Records from a dataset
——————

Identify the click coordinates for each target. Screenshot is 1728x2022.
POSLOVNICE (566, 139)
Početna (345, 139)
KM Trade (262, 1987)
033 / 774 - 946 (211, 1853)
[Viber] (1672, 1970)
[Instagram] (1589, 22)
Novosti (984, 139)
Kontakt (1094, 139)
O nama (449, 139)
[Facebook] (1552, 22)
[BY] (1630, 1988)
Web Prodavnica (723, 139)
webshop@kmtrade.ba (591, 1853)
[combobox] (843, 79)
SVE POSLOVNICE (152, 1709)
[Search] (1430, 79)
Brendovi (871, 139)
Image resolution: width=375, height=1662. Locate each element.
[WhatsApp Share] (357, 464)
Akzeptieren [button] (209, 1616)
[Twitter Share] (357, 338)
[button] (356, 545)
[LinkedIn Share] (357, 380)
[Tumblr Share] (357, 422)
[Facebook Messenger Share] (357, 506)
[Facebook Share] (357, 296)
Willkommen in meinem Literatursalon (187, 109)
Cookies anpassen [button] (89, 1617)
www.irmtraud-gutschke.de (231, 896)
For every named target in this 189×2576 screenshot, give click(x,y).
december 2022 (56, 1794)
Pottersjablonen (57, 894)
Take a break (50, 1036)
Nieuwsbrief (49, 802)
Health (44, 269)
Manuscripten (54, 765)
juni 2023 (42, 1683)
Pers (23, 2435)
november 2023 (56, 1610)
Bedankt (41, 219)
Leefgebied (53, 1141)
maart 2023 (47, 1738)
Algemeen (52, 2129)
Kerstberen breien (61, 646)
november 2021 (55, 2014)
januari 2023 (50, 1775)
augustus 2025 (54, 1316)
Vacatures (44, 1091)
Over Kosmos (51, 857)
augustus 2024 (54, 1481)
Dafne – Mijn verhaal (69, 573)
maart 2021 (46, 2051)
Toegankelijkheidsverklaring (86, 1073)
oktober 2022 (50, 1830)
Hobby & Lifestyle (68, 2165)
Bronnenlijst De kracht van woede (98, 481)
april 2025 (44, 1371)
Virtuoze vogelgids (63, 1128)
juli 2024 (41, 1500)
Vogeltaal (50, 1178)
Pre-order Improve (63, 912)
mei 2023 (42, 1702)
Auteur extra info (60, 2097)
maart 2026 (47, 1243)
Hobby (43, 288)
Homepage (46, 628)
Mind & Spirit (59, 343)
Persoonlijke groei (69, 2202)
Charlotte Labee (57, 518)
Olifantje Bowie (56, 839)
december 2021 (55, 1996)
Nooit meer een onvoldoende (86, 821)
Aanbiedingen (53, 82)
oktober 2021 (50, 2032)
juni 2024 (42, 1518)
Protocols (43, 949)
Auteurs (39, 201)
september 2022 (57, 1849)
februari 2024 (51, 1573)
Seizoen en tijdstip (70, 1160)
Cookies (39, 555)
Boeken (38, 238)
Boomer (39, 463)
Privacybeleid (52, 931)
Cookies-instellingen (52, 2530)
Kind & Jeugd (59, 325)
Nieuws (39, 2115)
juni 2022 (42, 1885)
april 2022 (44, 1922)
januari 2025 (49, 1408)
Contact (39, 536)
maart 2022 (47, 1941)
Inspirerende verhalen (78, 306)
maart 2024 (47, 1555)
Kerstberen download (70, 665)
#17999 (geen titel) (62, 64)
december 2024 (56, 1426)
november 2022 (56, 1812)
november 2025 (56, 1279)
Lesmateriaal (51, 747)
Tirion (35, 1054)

——————

With the first line being the one containing "[Facebook Share] (357, 296)" and the last line the one containing "maart 2026 (47, 1243)", transcribe exactly the lines above that fall in that range.

▶ Answer to the exercise
[Facebook Share] (357, 296)
Willkommen in meinem Literatursalon (187, 109)
Cookies anpassen [button] (89, 1617)
www.irmtraud-gutschke.de (231, 896)
For every named target in this 189×2576 screenshot, give click(x,y).
december 2022 (56, 1794)
Pottersjablonen (57, 894)
Take a break (50, 1036)
Nieuwsbrief (49, 802)
Health (44, 269)
Manuscripten (54, 765)
juni 2023 (42, 1683)
Pers (23, 2435)
november 2023 (56, 1610)
Bedankt (41, 219)
Leefgebied (53, 1141)
maart 2023 (47, 1738)
Algemeen (52, 2129)
Kerstberen breien (61, 646)
november 2021 (55, 2014)
januari 2023 (50, 1775)
augustus 2025 (54, 1316)
Vacatures (44, 1091)
Over Kosmos (51, 857)
augustus 2024 (54, 1481)
Dafne – Mijn verhaal (69, 573)
maart 2021 (46, 2051)
Toegankelijkheidsverklaring (86, 1073)
oktober 2022 (50, 1830)
Hobby & Lifestyle (68, 2165)
Bronnenlijst De kracht van woede (98, 481)
april 2025 (44, 1371)
Virtuoze vogelgids (63, 1128)
juli 2024 (41, 1500)
Vogeltaal (50, 1178)
Pre-order Improve (63, 912)
mei 2023 (42, 1702)
Auteur extra info (60, 2097)
maart 2026 (47, 1243)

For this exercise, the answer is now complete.